Nobody knows whether these young people are guilty or innocent; but surely nobody also has the right to skirt “due process” and pronounce them guilty ab initio, purely on the strength of religious affiliation.
Thus the Vice-Chancellor of Jamia Milia, a historian of high repute and a man of impeccable secular credentials (who had a few years ago been actually at the receiving end of Muslim obscurantism and had to leave the university), who has stood by the students, offering legal aid to them from funds collected voluntarily for the purpose, is likewise vilified as a protector of “terrorists.” Never mind that article 39 of the Constitution of India enjoins that legal aid shall be provided to any and everyone arraigned in any crime. Never mind also that it was the VHP which provided such services to their man, Dara Singh, again in Orissa, who was accused of burning alive the missionary, Graham Steins and his two children, and subsequently sentenced to life in prison.
Somehow, the whole argument about no-finger-to-be-raised-till-proven-guilty is not meant to apply to anyone who does not belong to the Sangh Parivar.
It needs to be recalled that in recent years the number of people arraigned as “terrorists” and then let off by the courts as innocents is a litany. Even when the draconian TADA and POTA laws were in place, the conviction rate never crossed the 2% mark! Nor for that matter has experience been any different world-wide.

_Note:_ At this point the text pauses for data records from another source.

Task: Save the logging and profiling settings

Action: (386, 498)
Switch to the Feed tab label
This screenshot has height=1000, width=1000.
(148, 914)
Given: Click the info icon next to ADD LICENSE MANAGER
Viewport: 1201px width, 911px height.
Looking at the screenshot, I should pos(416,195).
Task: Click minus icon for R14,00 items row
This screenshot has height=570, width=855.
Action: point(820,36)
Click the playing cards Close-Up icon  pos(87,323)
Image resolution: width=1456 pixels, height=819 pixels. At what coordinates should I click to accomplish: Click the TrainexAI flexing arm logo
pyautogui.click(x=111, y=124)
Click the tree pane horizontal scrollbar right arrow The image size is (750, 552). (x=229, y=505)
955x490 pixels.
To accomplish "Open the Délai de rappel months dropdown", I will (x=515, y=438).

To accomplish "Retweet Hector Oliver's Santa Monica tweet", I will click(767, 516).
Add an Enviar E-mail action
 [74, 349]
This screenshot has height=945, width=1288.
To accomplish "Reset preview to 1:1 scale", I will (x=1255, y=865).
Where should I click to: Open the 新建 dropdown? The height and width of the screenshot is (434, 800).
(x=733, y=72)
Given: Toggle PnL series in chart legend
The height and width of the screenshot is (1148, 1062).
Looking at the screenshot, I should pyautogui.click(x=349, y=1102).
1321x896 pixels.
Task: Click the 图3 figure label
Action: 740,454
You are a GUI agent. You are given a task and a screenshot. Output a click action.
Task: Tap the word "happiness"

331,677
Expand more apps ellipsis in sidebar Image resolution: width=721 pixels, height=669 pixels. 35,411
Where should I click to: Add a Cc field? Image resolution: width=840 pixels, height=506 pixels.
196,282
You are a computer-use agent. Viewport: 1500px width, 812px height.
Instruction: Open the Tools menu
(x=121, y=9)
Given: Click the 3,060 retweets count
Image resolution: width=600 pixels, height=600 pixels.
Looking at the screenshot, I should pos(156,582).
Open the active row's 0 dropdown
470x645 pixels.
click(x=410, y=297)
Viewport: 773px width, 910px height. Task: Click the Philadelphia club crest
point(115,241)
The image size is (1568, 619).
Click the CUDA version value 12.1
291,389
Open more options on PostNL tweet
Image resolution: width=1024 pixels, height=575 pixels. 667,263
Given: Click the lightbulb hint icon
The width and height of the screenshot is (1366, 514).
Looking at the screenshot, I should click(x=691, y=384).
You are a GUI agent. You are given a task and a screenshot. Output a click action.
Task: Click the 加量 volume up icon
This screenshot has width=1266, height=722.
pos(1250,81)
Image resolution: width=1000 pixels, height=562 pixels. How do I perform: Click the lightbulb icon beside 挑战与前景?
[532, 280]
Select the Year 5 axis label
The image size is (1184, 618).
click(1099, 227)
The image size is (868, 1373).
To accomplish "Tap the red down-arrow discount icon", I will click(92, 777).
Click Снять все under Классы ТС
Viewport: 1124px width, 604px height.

On the contrary, the bravehearts who kill suspects in “encounters” dime a dozen are to be regarded as saviours and heroes. That some famous ones—Daya Nayak, Pradeep Sharma, Rajbir etc.,--were subsequently found to be in the employ of builders’ mafias and killing designated people for hefty sums, and passing them off as “terrorists” also makes no dent in the “nationalist” position.
The greatest danger to the Constitutional and law-abiding operations of the state and its agencies comes indeed from the instant approval that this “nationalist” position draws from the yuppy classes, and from a few electronic TV channels as well.
If by the “secular state” we mean that whole ensemble of operations that ought to be based on non-denominational citizenship, equality before the law, fair investigative procedures, and a demonstrated administrative and juridical culture that entertains no regard for religious affiliation, plus a civil and media back-up that refuses to take things on faith and never shies from asking the tough questions, India may well be a rapidly failing state.
It is a problem that is severely compounded by the inability of the organized Left to do anything more than make the right noises, with a proforma protest meet thrown in.
Any concerted attempt at a mass secular mobilization is conspicuous by its absence. That leaves only the conscience-keepers among civil society organizations to fight the menace. Indeed, in recent times, the likes of a Teesta Setalvad, a Prashant Bhushan, a Shabnam Hashmi, and the choice souls that work with them have borne the burden that rightly belongs to the state and the government of the day.
The all-important question is: how long?